Backpressure Architecture
Last Updated: 2026-02-05 Audience: Architects, Developers, Operations Status: Active Related Docs: Worker Event Systems | MPSC Channel Guidelines
<- Back to Documentation Hub
This document provides the unified backpressure strategy for tasker-core, covering all system components from API ingestion through worker execution.
Core Principle
Step idempotency is the primary constraint. Any backpressure mechanism must ensure that step claiming, business logic execution, and result persistence remain stable and consistent. The system must gracefully degrade under load without compromising workflow correctness.
System Overview
┌─────────────────────────────────────────────────────────────────────────────┐
│ BACKPRESSURE FLOW OVERVIEW │
└─────────────────────────────────────────────────────────────────────────────┘
┌─────────────────┐
│ External Client │
└────────┬────────┘
│
┌────────────────▼────────────────┐
│ [1] API LAYER BACKPRESSURE │
│ • Circuit breaker (503) │
│ • System overload (503) │
│ • Request validation │
└────────────────┬────────────────┘
│
┌────────────────▼────────────────┐
│ [2] ORCHESTRATION BACKPRESSURE │
│ • Command channel (bounded) │
│ • Connection pool limits │
│ • PGMQ depth checks │
└────────────────┬────────────────┘
│
┌───────────┴───────────┐
│ PGMQ Queues │
│ • Namespace queues │
│ • Result queues │
└───────────┬───────────┘
│
┌────────────────▼────────────────┐
│ [3] WORKER BACKPRESSURE │
│ • Claim capacity check │
│ • Semaphore-bounded handlers │
│ • Completion channel bounds │
└────────────────┬────────────────┘
│
┌────────────────▼────────────────┐
│ [4] RESULT FLOW BACKPRESSURE │
│ • Completion channel bounds │
│ • Domain event drop semantics │
└─────────────────────────────────┘
Backpressure Points by Component
1. API Layer
The API layer provides backpressure through 503 responses with intelligent Retry-After headers.

Dataset extract:
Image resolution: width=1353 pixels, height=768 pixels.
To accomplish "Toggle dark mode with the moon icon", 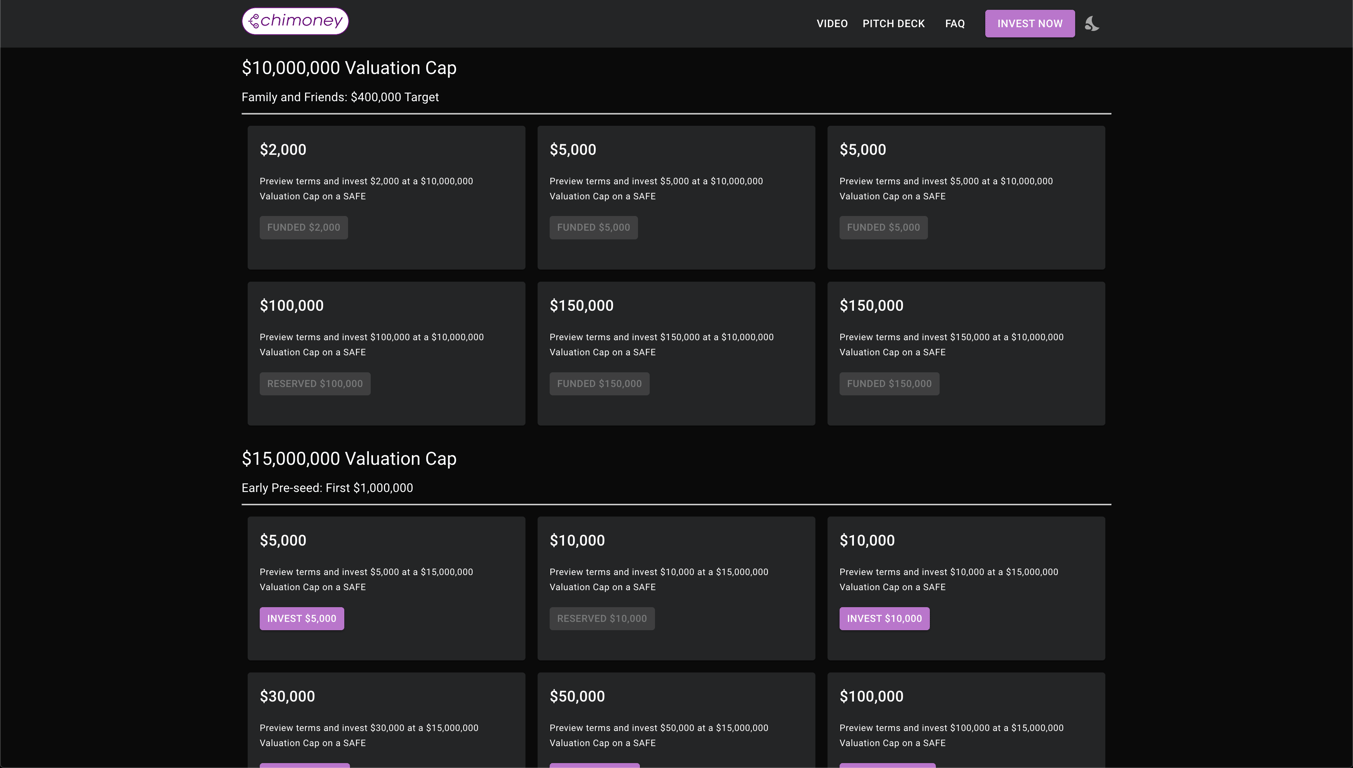I will (x=1092, y=23).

To be done:
1. Reproduce the backpressure architecture document word for word from "Core Principle" to "compromising workflow correctness.".
2. Answer these questions using the backpressure architecture document:
(a) Which three audiences is the document written for?
(b) What does the document name as the primary constraint on any backpressure mechanism?
(c) Which HTTP status code does the API layer return for a tripped circuit breaker or system overload?
3. Continue the backpressure architecture document from the point where it stops.
The listing is separate material with no connection to the backpressure architecture document.

Task responses:
1.
Core Principle
Step idempotency is the primary constraint. Any backpressure mechanism must ensure that step claiming, business logic execution, and result persistence remain stable and consistent. The system must gracefully degrade under load without compromising workflow correctness.

2.
(a) Architects, developers and operations.
(b) Step idempotency.
(c) 503.

3.
Rate Limiting (429): Rate limiting is intentionally out of scope for tasker-core. This responsibility belongs to upstream infrastructure (API Gateways, NLB/ALB, service mesh). Tasker focuses on system health-based backpressure via 503 responses.
| Mechanism | Status | Behavior |
|---|---|---|
| Circuit Breaker | Implemented | Return 503 when database breaker open |
| System Overload | Planned | Return 503 when queue/channel saturation detected |
| Request Validation | Implemented | Return 400 for invalid requests |
Response Codes:
200 OK- Request accepted400 Bad Request- Invalid request format503 Service Unavailable- System overloaded (includesRetry-Afterheader)
503 Response Triggers:
- Circuit Breaker Open: Database operations failing repeatedly
- Queue Depth High (Planned): PGMQ namespace queues approaching capacity
- Channel Saturation (Planned): Command channel buffer > 80% full
Retry-After Header Strategy:
503 Service Unavailable
Retry-After: {calculated_delay_seconds}
Calculation:
- Circuit breaker open: Use breaker timeout (default 30s)
- Queue depth high: Estimate based on processing rate
- Channel saturation: Short delay (5-10s) for buffer drain
Configuration:
# config/tasker/base/common.toml
[common.circuit_breakers.component_configs.web]
failure_threshold = 5 # Failures before opening
success_threshold = 2 # Successes in half-open to close
# timeout_seconds inherited from default_config (30s)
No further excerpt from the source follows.